### TEXT FOR ANALYSIS
The non-linear universal proton optimizer (NUPO 16.02, Eclipse, Varian Medical Systems) was utilized for optimization along with the proton convolution superposition algorithm for dose calculation (PCS 16.02, Eclipse, Varian Medical Systems). A 2 mm × 2 mm × 2 mm dose grid was used along with a relative biological effectiveness (RBE) of 1.1 to weight the dose. All IMPT plans were robustly optimized using ± 3 mm setup uncertainty (in cardinal directions) along with ± 3% proton range uncertainty, resulting in 12 uncertainty scenarios. The targets were the only structures selected to be robustly optimized. Plans were optimized using an autogenerated objective list by the RPP model. If needed, one to two additional optimization iterations were performed to improve the CTV coverage and OAR sparing using a fine-tune of the objective list. These additional optimizations for some patients included satisfying the CTV coverage, reducing target maximum dose, or slightly improving OAR sparing if the clinical constraint was not met. All IMPT plans were normalized such that 95% of the primary CTV volume was covered by 100% of the prescription dose (V100 = 95%). Robust evaluation was performed by introducing the same uncertainty as in the robust optimization. The worst-case scenario in the robust evaluation required all CTVs to achieve at least 95% of each volume receiving 95% of the prescribed dose (V95 > 95%). The dose-volume constraints for OARs are given in Table 2.

Table 2 Dose constraints for the OARs for IMPT planning

Validation of proton dose calculation based on sCT

Thirteen rCTs from ten patients were used to validate the accuracy of proton dose calculation on the sCT. The workflow of the validation is shown in Fig. 1. All the data were imported into an imaging software package (Velocity, version 4.1, Varian Medical Systems, Palo Alto, CA) that contains a B-spline based DIR with a built-in CBCT correction algorithm. For sCT generation, the daily CBCT acquired on the same day as the rCT was rigidly registered to pCT by applying the shifts from the patient setup. A displacement vector field (DVF) was then calculated through DIR between the pCT and daily CBCT. The DVF was used to create a sCT by transferring the HU and overridden HU values (e.g., dental artifact) from the pCT to the CBCT frame of reference. Areas outside the CBCT field-of-view (FOV) were filled with the corresponding image data from the pCT source image.

Fig. 1
figure 1

Workflow for the validation of CBCT-based proton dose calculation on the sCT

Visual assessment of the DVF was performed to ensure that the DIR transformations were physically and anatomically reasonable. Anatomical landmarks including bony anatomy and the body contour were confirmed to match in the images. Additional refinement was rarely needed to improve DIR accuracy, and this was accomplished by adjusting the region of interest to focus on a smaller region around the CTVs. Contours from the pCT were transformed to the sCT using the same DVF, as well. Although the DVFs appeared visually accurate, additional corrections to the DIR-propagated contours might be required by a physician based on their review. In these cases, two contour sets were created on the sCT—purely DIR propagated contours and physician-corrected contours. The physician-corrected contours served as the gold standard.

Finally, the rCT was deformably registered to the daily pretreatment CBCT. The resulting deformed rCT (rCTdef) served as the gold standard for proton dose calculation as this image provided true HU values in the same frame of reference as the sCT. The gold standard physician-corrected contours from the sCT were rigidly transferred to the rCTdef.

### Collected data
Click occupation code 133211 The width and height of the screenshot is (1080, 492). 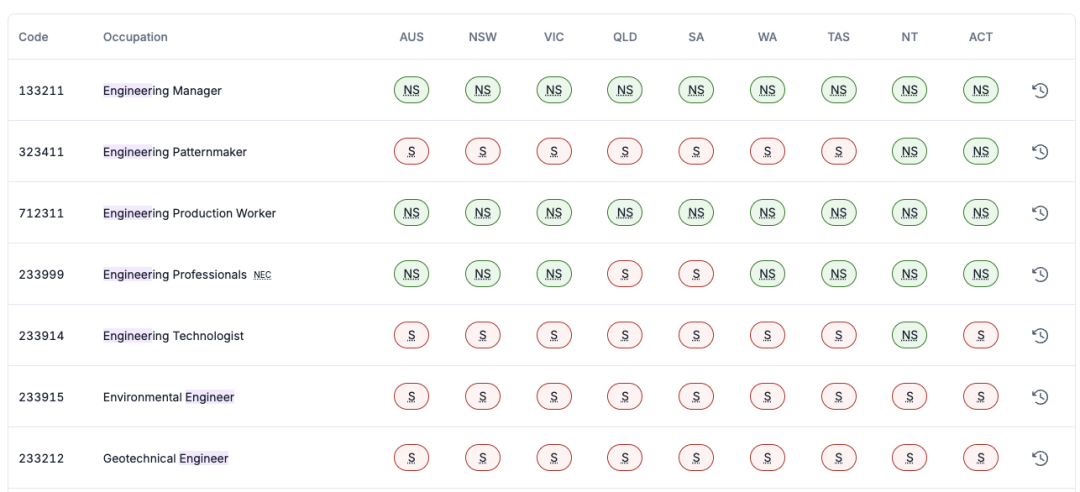(41, 91)
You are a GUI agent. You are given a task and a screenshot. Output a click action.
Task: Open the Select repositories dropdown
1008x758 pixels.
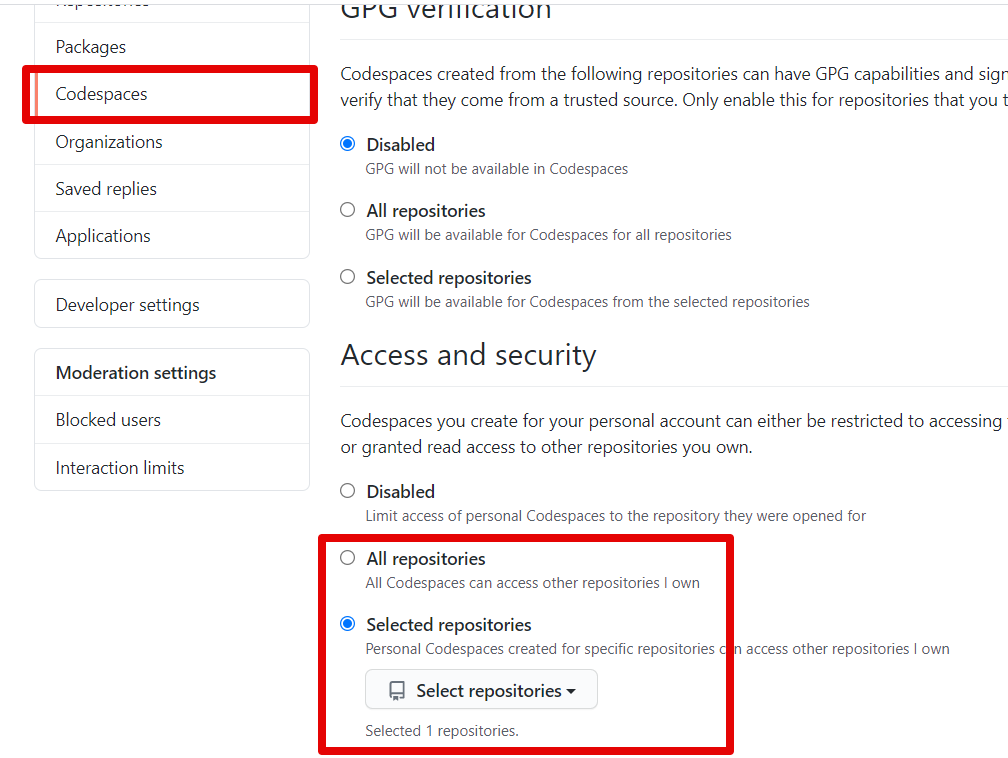pyautogui.click(x=480, y=689)
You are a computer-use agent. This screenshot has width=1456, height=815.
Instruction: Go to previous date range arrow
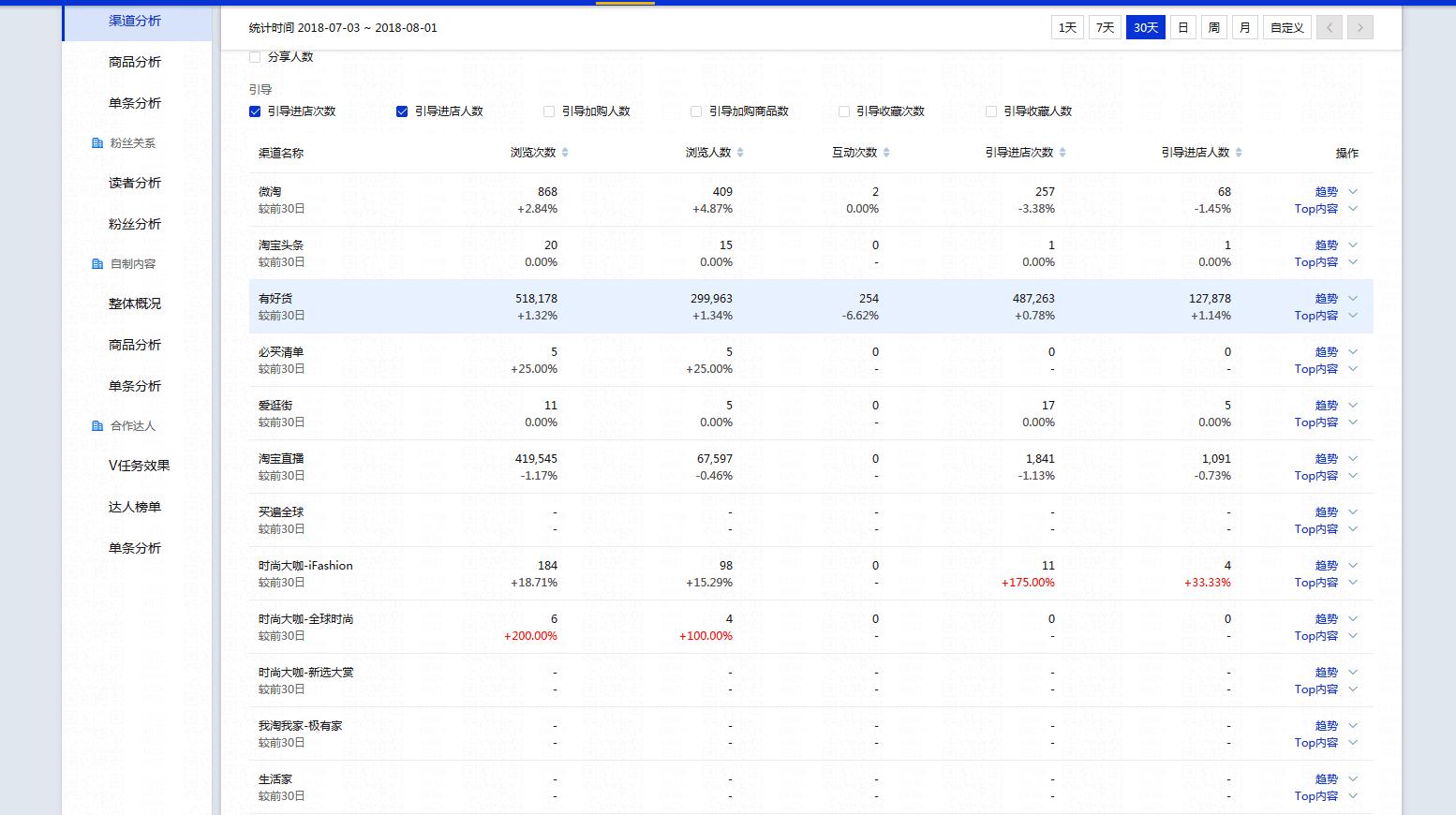1329,28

### BRIEF
Write the next part of the passage on validating proton dose calculation on synthetic CT, starting after its last sentence.

### ANSWER TO THIS EXERCISE
The initial IMPT plan was recalculated on both the sCT and rCTdef. To validate the accuracy of proton dose calculation on the sCT, 3D global gamma analysis [30] with 3 mm/3% and 2 mm/2% was performed within the region receiving > 10% of the prescribed dose. The gamma analysis was performed in MATLAB R2022b (MathWorks Inc. Natick, MA).

Validation of DIR contour propagation

To investigate the impact of DIR propagated contour inaccuracy (including SP transfer uncertainty) on dosimetric evaluation, the dose from the initial IMPT plan was also calculated on the sCT with uncorrected DIR propagated contours (sCT_uncorr).The dose volume indices from the sCT_uncorr were then compared to the indices from the gold standard rCTdef with physician-corrected contours. Additionally, the dice similarity coefficient (DSC) was calculated for the CTVs and OARs to quantify the agreement between the DIR propagated (uncorrected) and physician-corrected volumes.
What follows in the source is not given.